No major adverse effects were noted. Three episodes of mild gastrointestinal upset were noted (2-control, 1-active) which were transient and none necessitated withdrawal from the study.
This study characterizes the actions of the nutrient combination on metabolic parameters of bone metabolism. Specifically, BSAP increased and CTX diminished. BSAP is a proxy for bone formation, while CTX is one for bone breakdown. These findings are consistent with a beneficial impact on bone formation and a concurrent decrease in bone breakdown. Since total bone mass is determined by the difference in these indicators, these results suggest a favorable impact on global bone mass.

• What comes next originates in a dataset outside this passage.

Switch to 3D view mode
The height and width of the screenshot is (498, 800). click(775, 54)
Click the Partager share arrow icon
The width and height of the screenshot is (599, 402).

Examination of evolutionary nutrition provides insight into current aspects of bone health and disease. When analyzed from the perspective of dietary intake and its effect on nutritional acid load, great differences are noted between our “ancestral” diet and current dietary consumption. Day after day, modern food choices expose us to a large acid load throughout our lifetimes. In comparison, Paleolithic diets delivered a neutral, or slightly alkaline, load. 46
In animal models, CMA results in decreased bone calcium content and gravimetrically determined bone mass, decreased wet tissue femur density, accelerated rates of cortical and trabecular bone resorption, and diminished rates of bone formation. 47,48,49,50,51
The nutrient combination was formulated based on the observation that both CMA and prostaglandin synthesis, especially PGE2, act sequentially to produce bone catabolism. Ingredients were selected and combined to interfere with this deleterious metabolic cascade. Support for this concept includes investigation of the effect of alkalinizing therapies on bone function. Using the neonatal mouse calvarial model, alkaline therapy caused a decrease in osteoclastic *-glucuronidase release and an increase in osteoblastic collagen synthesis. The role of prostaglandin synthesis is supported by the results of the Rancho Bernardo study which evaluated the relationship between non-steroidal anti-inflammatory (NSAID) drug use and bone mineral density (BMD). Women who used propionic acid NSAIDs had higher BMD at each of five sites. These results remained significant after controlling for known covariates of osteoporosis. 55
The components of the nutrient combination include various alkaline salts and herbal COX-2 inhibitors. These were incorporated to increase proton buffering capacity and COX-2 inhibition. A fall in daily urinary calcium losses was observed in the active product group. On a 24 hour basis they lost 59 mg of calcium per gram of creatinine less than the controls. Since the average 24-hour urinary creatinine loss was 1.3 grams, this translates into a daily calcium savings of 77 mg. Metabolic bone loss occurs slowly over decades. If this daily calcium savings is maintained for two decades it would preserve 562 grams of calcium. Since greater than 99% of the calcium resides within the skeleton, this represents almost half the calcium in the skeleton of a healthy young female! That such a savings is possible is suggested by a three year potassium bicarbonate trial that showed no loss of efficacy of the treatment over time. 56
This study demonstrated that supplementation with a combination of herbs, salts and vitamins were able to significantly improve parameters of calcium metabolism and bone health.